It should be mentioned that Vladimir passed away suddenly in September 2017. A lecture covering many of the subjects of his life's work can be found here: ruclips.net/video/BanMgvdKP8E/видео.html
Every time I watch videos on this topic I keep thinking everything will eventually boil down to lambda calculus or something similar. While it's nice to have arithmetic operators defined at the outset, lambda calculus lets you build these from an even more primitive object: the act of computation itself. Of course there is the problem that it melts your brain because even defining simple things like numbers requires understanding how nested bags of NOP work (e.g. 3 := λf.λx.f (f (f x))).
Isn't there a fourth possible choice? Accept that the sensation of 'knowing' that first order arithmetic is consistent is an illusion... but that first order arithmetic IS consistent and it is our system of proof which is inadequate. If general principles exist which unite all complex systems, those principles (unknown to us at present) may establish its consistency at a later date. They would have to be introduced as one or more axioms, of course, but I'm not aware of anything that rules such a thing out entirely.
No, not really. I don't know how much you've read, but after Godel's initial results, the results were further extended to essentially any formal axiomatic system (sufficiently strong for arithmetic), no matter what or how many axioms you have. So no, we won't one day find the "magic" axioms that will prove the First-Order Arithmetic is consistent.
If the issue is that we cannot prove that first-order arithmetic is consistent, we should remember that if it were inconsistent, we could use it to prove it consistent. Thus, the initial assumption of the talk seemingly rules out its suggestion. It is known since Aristotle that not all that can be known can be proven: some points are too obvious to require or admit proofs.

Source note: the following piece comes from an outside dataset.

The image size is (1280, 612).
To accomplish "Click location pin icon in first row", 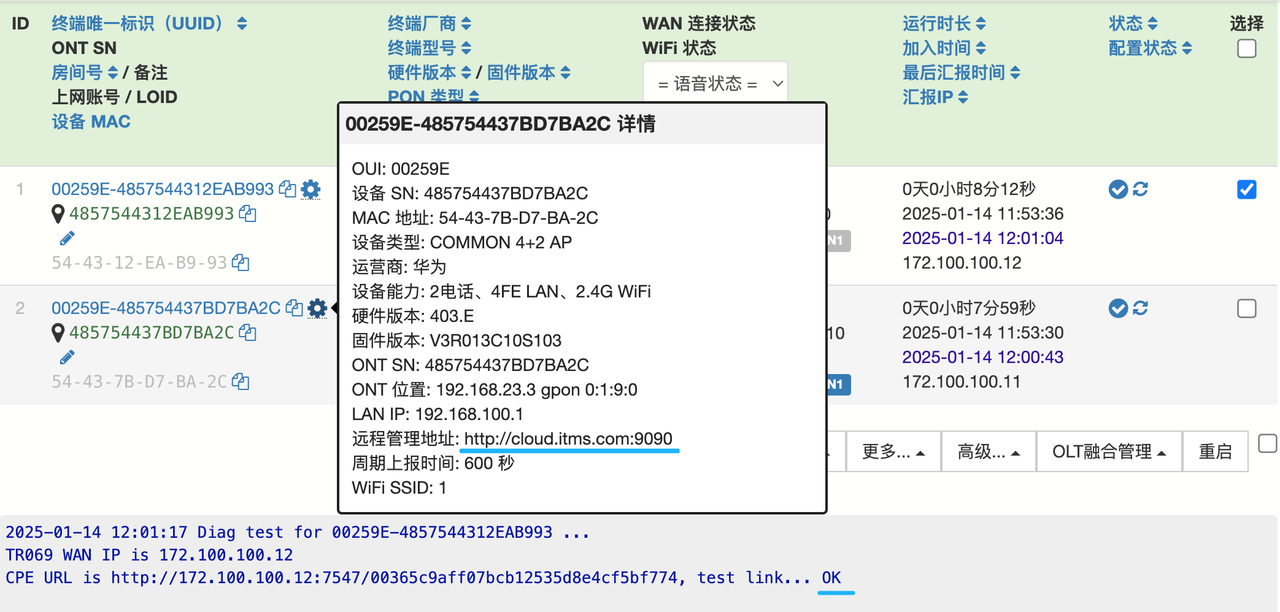I will point(58,214).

Such clarity of thought is rarely achieved when discussing views that are skeptical in the extreme regarding logic, math, and physics. Although the statement he puts up of Goedel's second incompleteness theorem seems too strong at first, he explains later why it actually is not.

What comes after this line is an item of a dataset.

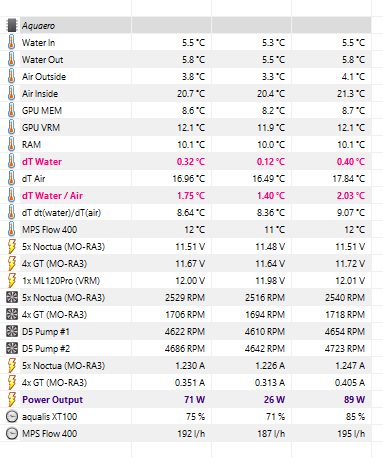Click the Power Output lightning icon

pos(12,399)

Ooooh yeah. Look for Univalent Foundations & Homotopy Type Theory (HoTT). 😉 It sadly seems to have slightly slid away from the Consistency concerns, thought 😔... In a different direction, you can have a look at Paraconsistent Logics too (and Dialetheism for the Physical part). 😊
34:00 "The nature of Goedel's argument shows that it is imposible to construct foundations for mathematics that will be provably consistent". That's true as long as such foundations are formal (a formal system), consistent and total (encompassing all our possible mathematical knowledge). For if they are formal and consistent, Gödel's second theorem prohibits them from proving their own consistency, and if they are total, nothing can be proved outside of them.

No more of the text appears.